Hello there, I am Frédéric Simard, but call me Fred. I am a PhD student in the department of physiology of McGill University. I am a student of Sam Musallam and work for the Neural Prosthetics Lab. I have a background in electrical engineering and graduated from École de Technologie Supérieure, in Montréal. My research interest resides in the mechanisms of plasticity and learning at work in the brain and how they could be used to improve information representation in a neural population recorded by a brain-machine interface. My work involves the development of neural network simulations aimed at fitting data obtained from experiments along with the realization of these experiments. Besides the design of neural network models, I am also interested in their software/hardware realization and am familiar with technologies such as multi-core processors, FPGAs and GPUs. When not seeking for knowledge, I spend my time doing sports (Basketball, Softball, Snowboard), watching Kung Fu movies, partying Irish style and LMAO. See you around!

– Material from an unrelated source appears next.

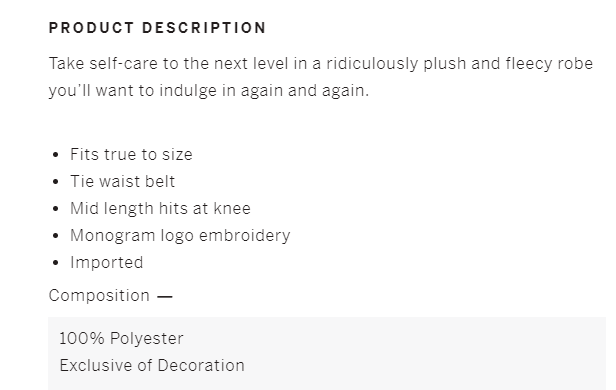Collapse Composition section using the minus icon
This screenshot has height=390, width=616.
165,297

Hi, my name is Thomas Quail. I’m a Master’s student in the department of physiology at McGill university — I work with Professor Leon Glass on problems in theoretical biology related to spatially extended gene networks and drug-induced cardiac arrhythmias. I’m originally from Calgary, AB. In 2006, I relocated to Montreal and spent most of the next four years splitting my time between coursework for my B.Sc. and the McGill Tribune, a student newspaper. I also play the violin and the viola, though I’m playing more viola these days. I’m highly caffeinated and am currently sporting a beard. Contact me here.

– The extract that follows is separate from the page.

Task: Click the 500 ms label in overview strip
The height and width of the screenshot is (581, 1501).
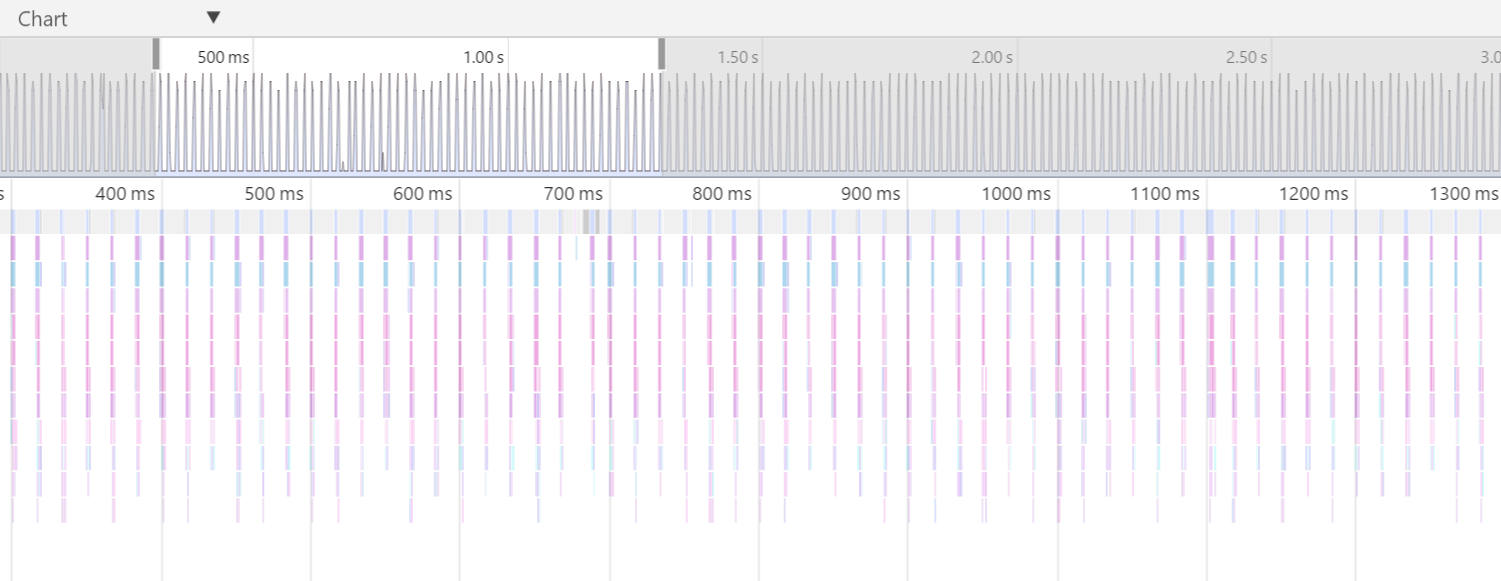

Hi, I am Lennart. I am a molecular physiologist, a theoretical biologist, an applied mathematician, a theoretical physicist, a scientific programmer and a medical researcher. Wait, actually, I am none of that. No one person could possibly be all that, and frankly, it doesn’t matter! It only matters if you have a good question, an idea of the answer, and tools (or friends with tools) to test that idea.
Some background info: Born and raised in small town Germany, I graduated with a 3-year BSc in Physics in Bremen late 2008. After that I lead a nomadic existence between Germany, Montreal, Oxford and India. That finally brought me to start my MSc in Physiology at McGill January 2010, I am trying to understand the molecular foundations of hyperresponsive airway smooth muscle. When you, or one of your asthmatic friends, feels like they are getting choked inside, that’s what I mean by hyperresponsive airways. It’s bad.
In what feels like 90 free minutes per week, I enjoy all sorts of techy stuff, contemporary/urban/street art, dancing wildly to electronica, have epic dinners with friends, and, yes, sometimes a quiet moment with a good book. Not about science.